Cyber Dive understands that social media isn’t going anywhere. Kids are engulfed in it and their young lives are revolving around it. This is why we created our fully-monitored smartphone for kids, Aqua One. We believe that there is so much good that can come from allowing your child to explore online and they should learn to reap the benefits of technology with your unwavering guidance.
Basically, you give your child an Aqua One smartphone. They can download apps, use social media, search on Google, text with friends, etc. Nothing is off-limits. They aren't confined to a certain number of parent-approved contacts or 'kiddie' apps. They have the freedom to explore and interact with friends easily.
Now, from your side, you will gain consistent, real-time monitoring access from your own smartphone. You simply sign in to your Parent Dashboard and every text, search, download, like, and comment is instantly at your fingertips.

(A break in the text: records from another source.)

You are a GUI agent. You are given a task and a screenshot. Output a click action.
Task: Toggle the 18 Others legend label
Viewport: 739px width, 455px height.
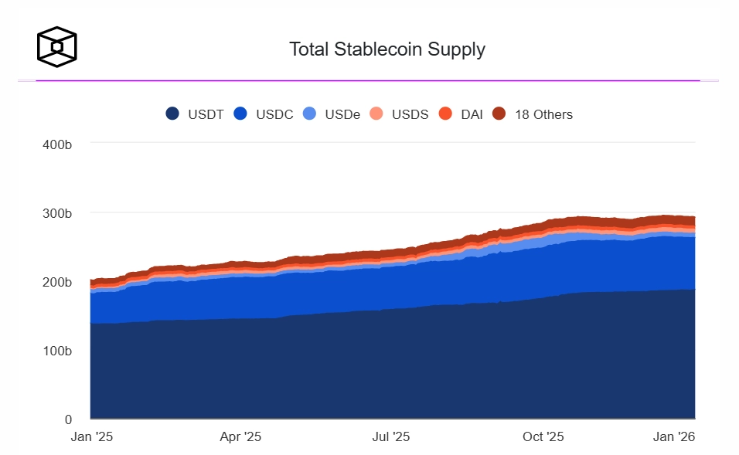(544, 114)
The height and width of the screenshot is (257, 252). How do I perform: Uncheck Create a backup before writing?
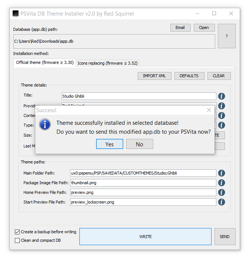pyautogui.click(x=17, y=232)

In addition, the Aqua One comes installed with a one-of-a-kind Mental Health Check. This prompts your child to answer a variety of age-based questions up to three times a day, gauging their overall mental well-being, including their self-esteem! You will have access to all of their responses as well as psychology-backed recommendations and tips based on your child's responses to help you solve problems they may be facing or implement social activities to help their development.
Consistently checking in with your child will make them feel more comfortable talking about any obstacles they may face when developing this loving relationship with themselves. If they create a positive online community where kindness and self-love are encouraged, they will thrive in this digital world! And you, as a parent, can sleep soundly at night knowing that your child has a healthy relationship with themself and social media.